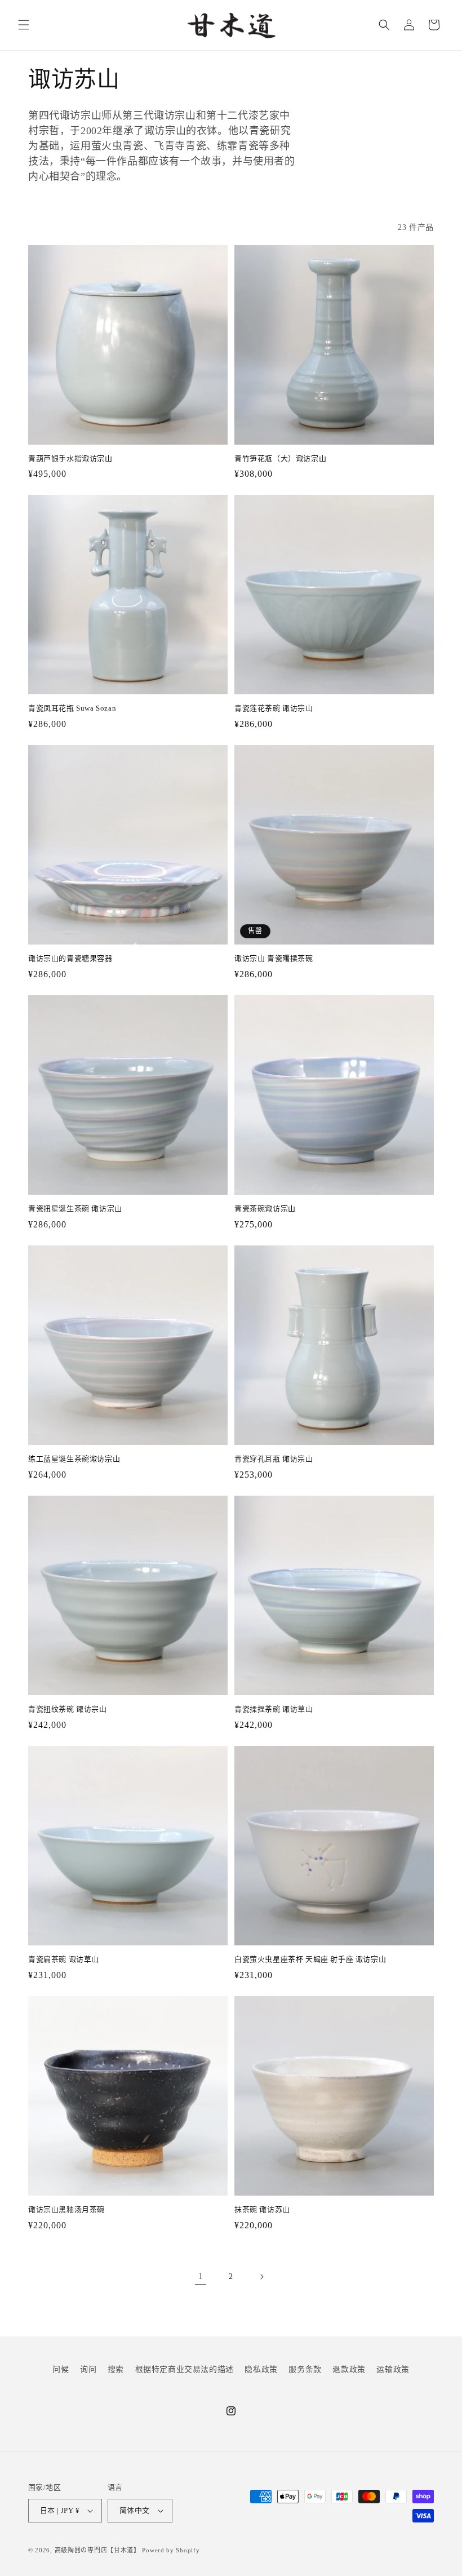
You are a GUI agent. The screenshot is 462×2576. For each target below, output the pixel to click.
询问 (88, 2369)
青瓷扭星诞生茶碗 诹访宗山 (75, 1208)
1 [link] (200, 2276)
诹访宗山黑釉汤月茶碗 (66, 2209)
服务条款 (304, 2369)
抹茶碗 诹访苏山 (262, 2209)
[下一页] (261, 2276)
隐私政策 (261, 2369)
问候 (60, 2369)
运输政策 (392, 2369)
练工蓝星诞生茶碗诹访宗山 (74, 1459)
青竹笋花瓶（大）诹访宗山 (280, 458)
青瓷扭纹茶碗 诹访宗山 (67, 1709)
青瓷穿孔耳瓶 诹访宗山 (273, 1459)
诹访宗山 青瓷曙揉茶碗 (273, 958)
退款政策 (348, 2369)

...

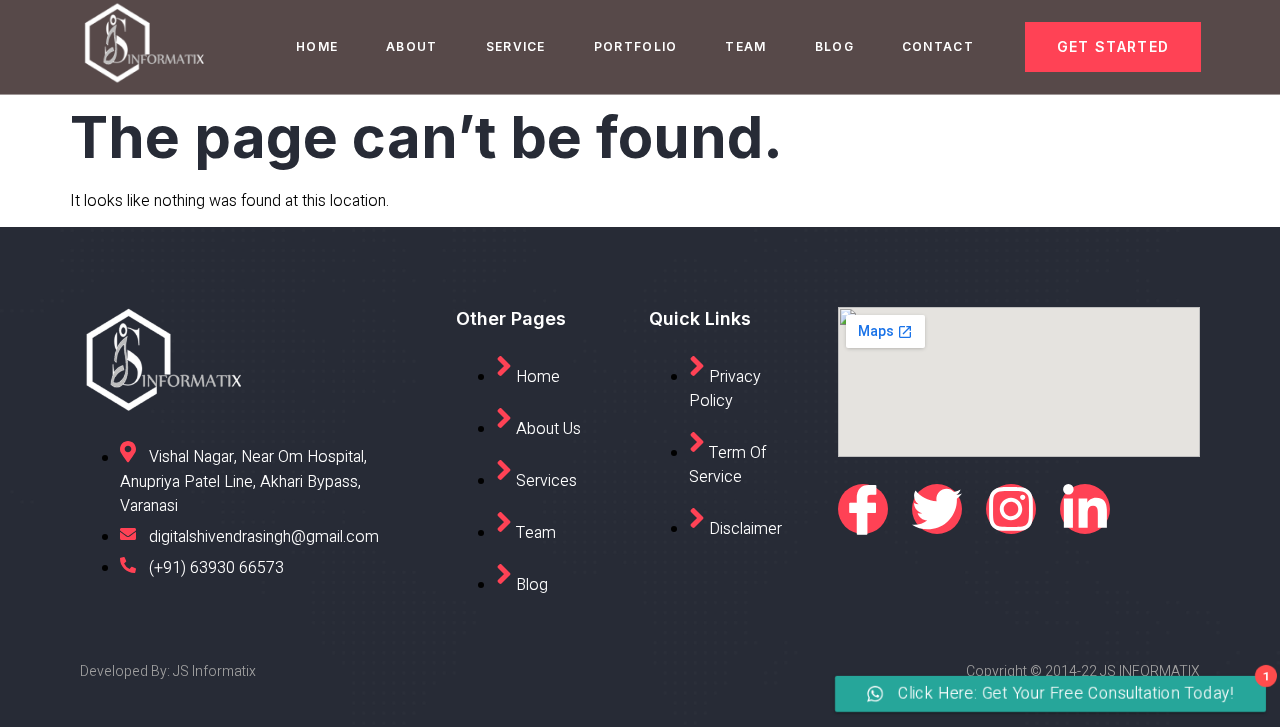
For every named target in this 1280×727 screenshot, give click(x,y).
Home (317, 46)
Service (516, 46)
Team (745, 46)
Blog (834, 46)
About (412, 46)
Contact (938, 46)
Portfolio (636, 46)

### Task to carry out
Copy word for word the stretch of entries above from the line that has "隐私政策 (261, 2369)" through the line that has "退款政策 (348, 2369)", both ends included, and nothing outside it.

### Answer for the task
隐私政策 (261, 2369)
问候 (60, 2369)
运输政策 (392, 2369)
练工蓝星诞生茶碗诹访宗山 (74, 1459)
青竹笋花瓶（大）诹访宗山 (280, 458)
青瓷扭纹茶碗 诹访宗山 (67, 1709)
青瓷穿孔耳瓶 诹访宗山 (273, 1459)
诹访宗山 青瓷曙揉茶碗 (273, 958)
退款政策 (348, 2369)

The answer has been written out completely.